You have to do the same thing when you are trading the engulfing bar pattern, because all price action strategies we discussed before will not work in range bound markets, and you have to use the right techniques that fit these market conditions.
Before talking about the right way to trade trendless markets, you have to be selective about trading range bound markets to protect your trading account, because not all sideways markets are worth trading. You have to know how to differentiate between sideways and choppy markets.

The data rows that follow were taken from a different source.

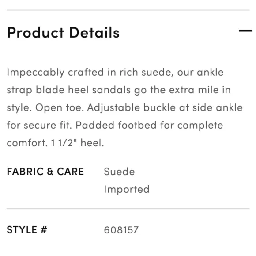Image resolution: width=256 pixels, height=256 pixels.
Task: Select the style number 608157
Action: coord(121,230)
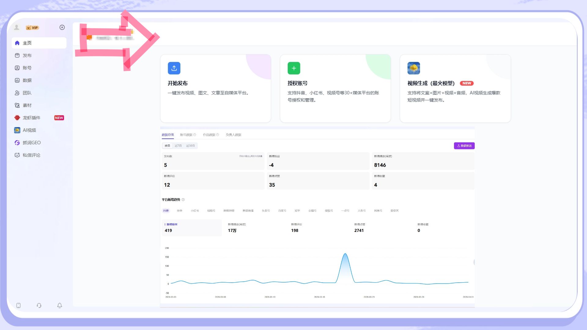Click the green 授权账号 plus icon
The width and height of the screenshot is (587, 330).
(294, 68)
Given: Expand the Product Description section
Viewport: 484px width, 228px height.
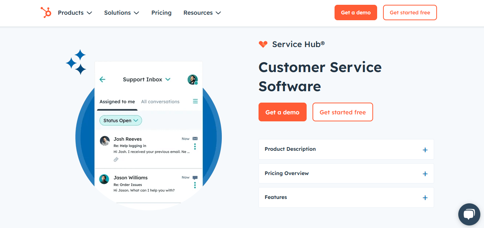Looking at the screenshot, I should click(x=425, y=150).

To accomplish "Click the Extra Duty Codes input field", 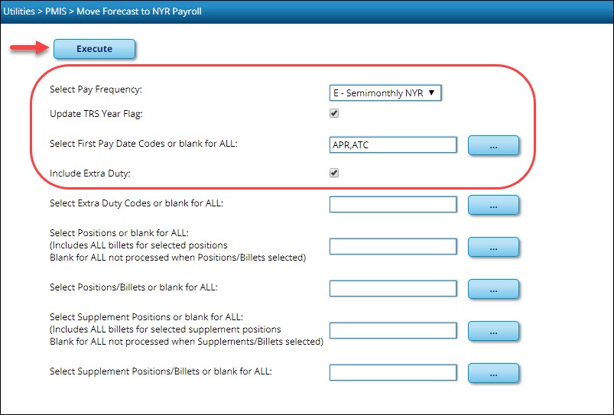I will (392, 204).
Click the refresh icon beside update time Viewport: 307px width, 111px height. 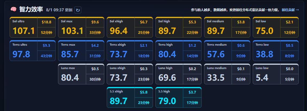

See the illustration below about choppy markets:
As it is illustrated above, the market trades in a crazy way, we can’t identify major support levels and resistance. You have to stay away from these types of markets, otherwise, you will definitively damage your trading account.
Trading the engulfing bar candle in range bound market is very simple, the first strategy is going to be about trading this price action pattern from major support and resistance levels like we see below:
The second strategy is to trade the breakout of the range or to wait for the pullback. See the illustration below :
The third strategy is to trade the false breakout of the major support or resistance level.
False breakouts are one of the most powerful price action strategies, it occurs in all types of markets, and if you know how to use it in combination with the engulfing bar pattern in a major support level or resistance, you will make money in the market, because you will buy intelligently the bottoms and sell the tops.